**TEXT PROVIDED:**

--- START ---

The Schuelke Chronicles

It could have been over in a flash.  After word broke of the Department of Justice fiasco that resulted in the conviction of Alaska Senator Ted Stevens, and the massive, concerted failure of the United States Attorney to disclose to the court and defense the exculpatory and impeachment evidence that mysteriously never surfaced, the DOJ “fixed” the problem.


Following the Justice Department’s agreement in 2009 to vacate the convictions it obtained of former Alaska Senator Ted Stevens, it conducted an internal probe into the conduct of its senior lawyers and—surprise!—exonerated them and itself. It then refused to make the report public.

Nothing to see here, our government said. Move along.  Judge Emmet Sullivan refused to blindly accept the government’s word, and instead


appointed a special prosecutor, Henry F. Schuelke, III, an eminent Washington attorney and former prosecutor, to probe the DOJ’s conduct. Late last week, Shuelke’s 525-page report was released, over the loud objections of DOJ lawyers.

The DOJ was not pleased, because nothing good could come from airing its massive failings. It could cause people to lose faith in their government and undermine the critical trust in the government’s word. Apparently, the newly-crafted marketing slogan, “if you see something, say something,” was a one-way street,

The Schuelke Report was made public last week, and its enormous size may bring many to their feet, though it’s more likely to prevent widespread reading.  There aren’t too many of us with either the time or inclination to sift through a 525 page report.  Hence, we rely on braver souls.

Over at PrawfsBlawg, Southerwestern Law School Professor Caleb Mason, who spent two years as an AUSA in the Southern District of California, has done yeoman’s work on the report.  He produced a laundry list of the government’s excuses for its failings:

– unawareness of the existence of the Brady/Giglio information;


– denial that some information was exculpatory;


– forgetfulness;


– Agent Kepner’s failure to write an FBI 302 of Mr. Allen’s interview on April 15, 2008;


– failure to review their notes of that interview;


– failure to scrutinize important source documents;


– a rushed and unsupervised Brady/Giglio review;


– delegation of the Brady/Giglio review to FBI agents and to other


– prosecutors unfamiliar with the case;


– the compressed trial schedule: 52 days between arraignment (July 31) and the start of jury selection (Sept. 22);


– reliance on the judgment of others;


– failure to supervise;


– micro management of the trial by DOJ’s “front office”; and


– inexperience and lack of Brady/Giglio training


Missing from the list is the most obvious explanation. No one thought they would get caught. And indeed, getting caught is at the core of all Brady/Giglio failures, since the defense (and the court, maybe) only learns about what it should have been given but wasn’t because someone spills the beans or by pure happenstance. If it happens at all, it’s during trial (when recognition and use of Brady/Giglio is at best limited and at worse too late) or after a conviction, when the burdens have flipped.

--- END ---

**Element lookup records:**
--- START ---

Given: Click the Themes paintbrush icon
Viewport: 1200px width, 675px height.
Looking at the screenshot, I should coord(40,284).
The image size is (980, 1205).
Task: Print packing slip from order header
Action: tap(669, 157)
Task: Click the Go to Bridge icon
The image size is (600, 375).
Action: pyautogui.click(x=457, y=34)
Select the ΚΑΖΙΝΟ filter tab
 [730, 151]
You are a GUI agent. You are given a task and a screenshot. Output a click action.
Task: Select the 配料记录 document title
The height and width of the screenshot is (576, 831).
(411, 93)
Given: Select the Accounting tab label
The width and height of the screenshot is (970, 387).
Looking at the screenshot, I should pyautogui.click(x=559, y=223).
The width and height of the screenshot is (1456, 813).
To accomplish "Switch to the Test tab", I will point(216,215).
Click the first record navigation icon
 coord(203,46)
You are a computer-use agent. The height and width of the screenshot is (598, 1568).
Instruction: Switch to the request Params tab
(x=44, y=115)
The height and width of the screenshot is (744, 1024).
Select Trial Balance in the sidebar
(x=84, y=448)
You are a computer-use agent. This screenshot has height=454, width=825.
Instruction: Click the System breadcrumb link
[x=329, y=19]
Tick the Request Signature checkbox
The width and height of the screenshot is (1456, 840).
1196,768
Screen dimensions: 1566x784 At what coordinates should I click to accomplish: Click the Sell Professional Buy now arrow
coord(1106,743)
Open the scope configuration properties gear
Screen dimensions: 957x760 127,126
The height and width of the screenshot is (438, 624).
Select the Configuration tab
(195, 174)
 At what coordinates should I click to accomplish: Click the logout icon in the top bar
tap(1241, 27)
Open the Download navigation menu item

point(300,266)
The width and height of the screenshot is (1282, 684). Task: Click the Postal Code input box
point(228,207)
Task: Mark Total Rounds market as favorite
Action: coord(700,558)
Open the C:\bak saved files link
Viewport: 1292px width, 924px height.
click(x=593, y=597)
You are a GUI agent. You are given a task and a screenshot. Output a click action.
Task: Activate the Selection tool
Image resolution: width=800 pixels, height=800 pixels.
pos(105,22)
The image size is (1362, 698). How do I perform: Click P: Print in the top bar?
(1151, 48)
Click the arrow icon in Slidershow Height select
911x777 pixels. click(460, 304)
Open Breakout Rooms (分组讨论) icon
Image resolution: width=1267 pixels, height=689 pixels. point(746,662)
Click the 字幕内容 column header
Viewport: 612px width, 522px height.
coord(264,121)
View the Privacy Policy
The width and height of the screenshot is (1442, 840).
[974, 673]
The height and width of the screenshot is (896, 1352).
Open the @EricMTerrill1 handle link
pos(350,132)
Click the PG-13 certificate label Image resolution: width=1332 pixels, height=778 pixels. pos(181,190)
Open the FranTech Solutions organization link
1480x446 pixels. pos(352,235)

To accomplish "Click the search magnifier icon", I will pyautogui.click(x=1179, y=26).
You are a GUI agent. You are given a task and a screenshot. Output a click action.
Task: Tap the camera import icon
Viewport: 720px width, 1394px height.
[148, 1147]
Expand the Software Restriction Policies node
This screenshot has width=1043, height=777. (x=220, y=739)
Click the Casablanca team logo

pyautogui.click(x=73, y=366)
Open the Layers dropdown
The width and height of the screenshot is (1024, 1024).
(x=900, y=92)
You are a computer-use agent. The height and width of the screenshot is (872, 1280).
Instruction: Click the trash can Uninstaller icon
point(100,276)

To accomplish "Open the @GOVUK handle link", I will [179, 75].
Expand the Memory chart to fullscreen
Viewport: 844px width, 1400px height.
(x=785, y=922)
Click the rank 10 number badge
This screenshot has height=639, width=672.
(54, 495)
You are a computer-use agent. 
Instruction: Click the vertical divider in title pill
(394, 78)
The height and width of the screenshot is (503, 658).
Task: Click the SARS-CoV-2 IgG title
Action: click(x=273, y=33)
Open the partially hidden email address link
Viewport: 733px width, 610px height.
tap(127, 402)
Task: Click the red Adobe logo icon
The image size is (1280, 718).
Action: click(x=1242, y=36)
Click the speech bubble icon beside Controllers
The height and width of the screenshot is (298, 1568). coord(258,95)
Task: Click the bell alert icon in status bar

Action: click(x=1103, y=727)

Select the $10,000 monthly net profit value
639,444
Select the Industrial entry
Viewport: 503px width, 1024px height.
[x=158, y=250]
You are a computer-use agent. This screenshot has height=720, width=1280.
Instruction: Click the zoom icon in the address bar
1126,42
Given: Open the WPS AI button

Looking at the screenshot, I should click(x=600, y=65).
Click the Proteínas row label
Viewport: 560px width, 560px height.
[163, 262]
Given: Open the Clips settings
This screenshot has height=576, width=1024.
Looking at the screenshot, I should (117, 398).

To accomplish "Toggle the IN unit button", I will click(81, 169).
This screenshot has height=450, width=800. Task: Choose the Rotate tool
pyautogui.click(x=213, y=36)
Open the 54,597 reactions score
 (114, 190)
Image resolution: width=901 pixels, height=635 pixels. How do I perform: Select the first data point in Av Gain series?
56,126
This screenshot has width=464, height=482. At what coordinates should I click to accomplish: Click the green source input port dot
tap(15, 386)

--- END ---

**GOALS:**
**1)** Copy the portion of the post on the Schuelke Report that starts at the words "Following the Justice" and ends after the words "of DOJ lawyers.".
**2)** In the post on the Schuelke Report, whom did Judge Emmet Sullivan appoint as special prosecutor to probe the DOJ's conduct?
**3)** Pick up the post on the Schuelke Report after its last sentence and keep writing it.

**TASK-BY-TASK ANSWERS:**
**1)**
Following the Justice Department’s agreement in 2009 to vacate the convictions it obtained of former Alaska Senator Ted Stevens, it conducted an internal probe into the conduct of its senior lawyers and—surprise!—exonerated them and itself. It then refused to make the report public.

Nothing to see here, our government said. Move along.  Judge Emmet Sullivan refused to blindly accept the government’s word, and instead


appointed a special prosecutor, Henry F. Schuelke, III, an eminent Washington attorney and former prosecutor, to probe the DOJ’s conduct. Late last week, Shuelke’s 525-page report was released, over the loud objections of DOJ lawyers.

**2)** Henry F. Schuelke, III

**3)**
Mason notes some of the more disengenuous aspects of the government’s excuses.


First, there is no excuse, in my mind, for the FBI’s refusal to record witness interviews.  The FBI is one of the last holdout agencies in this regard, and I have never gotten a satisfactory answer as to why.  Here’s one that an agent once told me (I assume he had heard this at some point in a training lecture):  “When an FBI agent raises his hand and swears that something happened, that should be good enough for any juror to believe that it happened.” 

I can almost hear J. Edgar Hoover saying these words. I can picture him wearing pearls as he does, but that’s just me.  This is the zealots creed, where nothing should stand in their way as they serve Justice, and are entitled to get there any way possible. 

The FBI’s (and other federal law enforcement agency’s) refusal to record interviews is long-standing travesty. They have the ability to do so, obviously, and deliberately refuse, so that the only “record” of what was said is the agent’s recollection. It’s essentially impossible to dispute. They know it. We know it. The courts know it. And yet, it remains blessed.


And it’s worse: the government decided to get tightfisted with discovery and not do full-file discovery (as many US Attorney’s offices and DA’s offices do).  So that meant that the government now had an obligation to go through all its evidence and identify everything that might reasonably be of value to the defense—whether negating the charge or impeaching a witness.


Curiously, Mason adopts the government’s claim that this was just one big accident, born of a thousand small errors. It could be based on his former position as prosecutor, as every critique of prosecutorial conduct is required to include the standard caveat of how they are honorable, wonderful, well-intended folks. To entertain the notion that they knew what they were doing and did it anyway is not permitted, as that would mean they are malevolent and dishonorable. Better stupid than evil, though they smarten right up when it comes to everything else they do.

Based on these generic overarching views, Mason suggests that the fix is easy and obvious, that all interviews be recorded and that all prosecutors provide full-file (also called open file) discovery.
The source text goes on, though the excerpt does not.